__Assignment__
Among the entries below, find each line holding "computer" and return it.

__Records shown__
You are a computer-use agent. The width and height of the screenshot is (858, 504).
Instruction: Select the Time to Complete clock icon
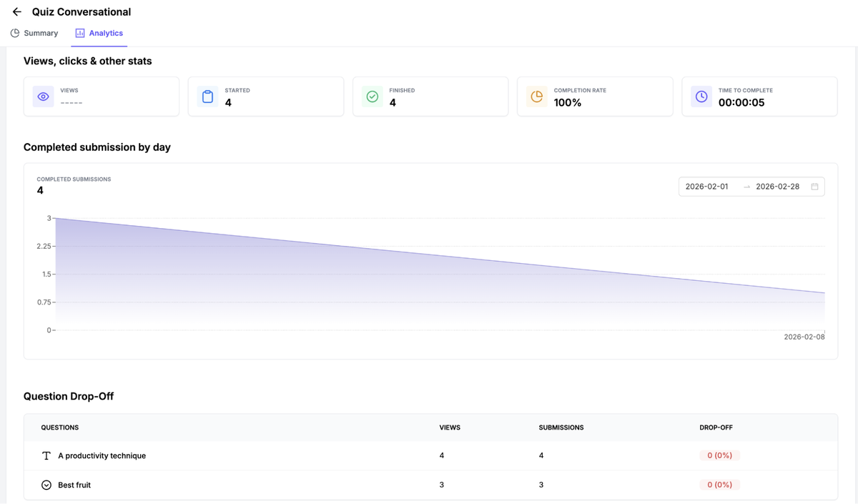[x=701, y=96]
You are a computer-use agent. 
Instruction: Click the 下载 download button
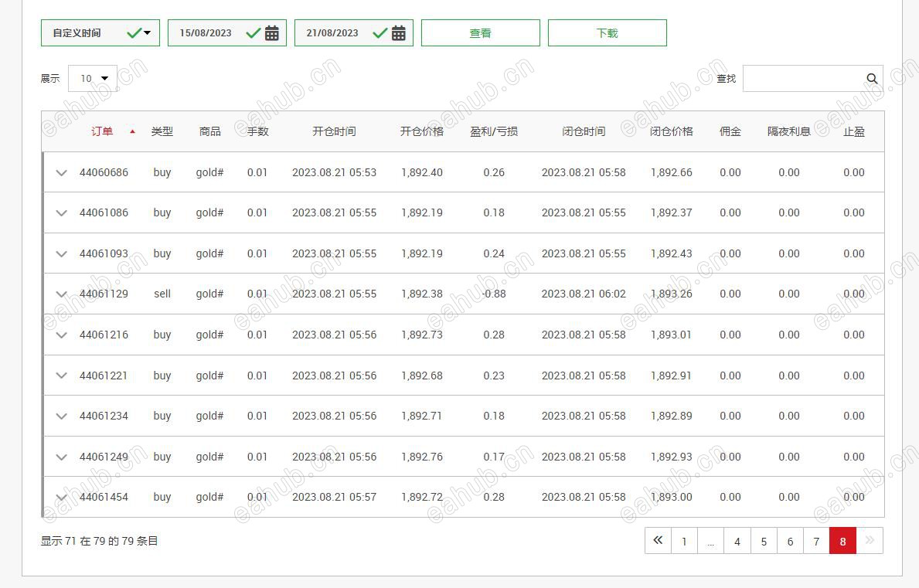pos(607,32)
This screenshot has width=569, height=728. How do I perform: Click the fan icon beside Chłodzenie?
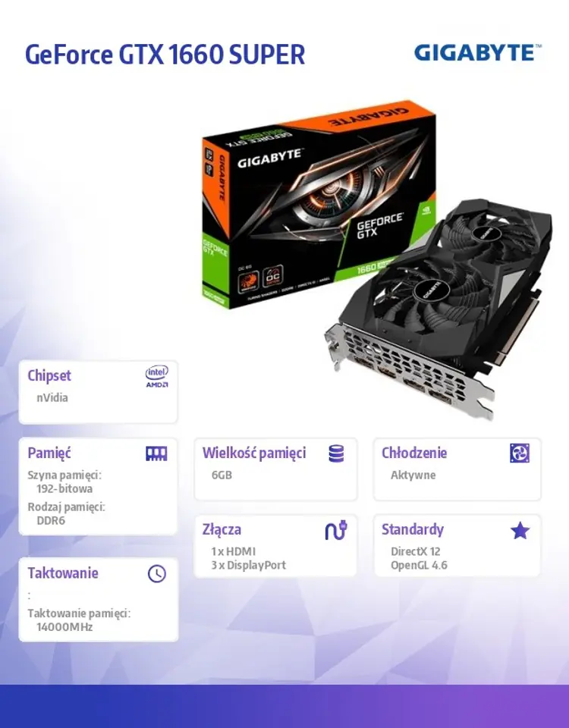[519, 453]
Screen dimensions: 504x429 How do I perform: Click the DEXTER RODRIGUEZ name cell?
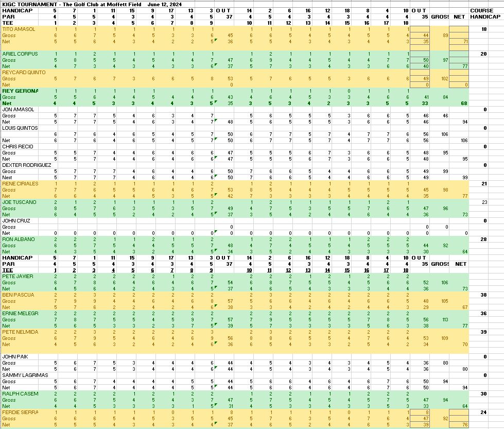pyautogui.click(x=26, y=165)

__Task result__
You are a computer-use agent. The width and height of the screenshot is (858, 504).
You are a computer-use agent. 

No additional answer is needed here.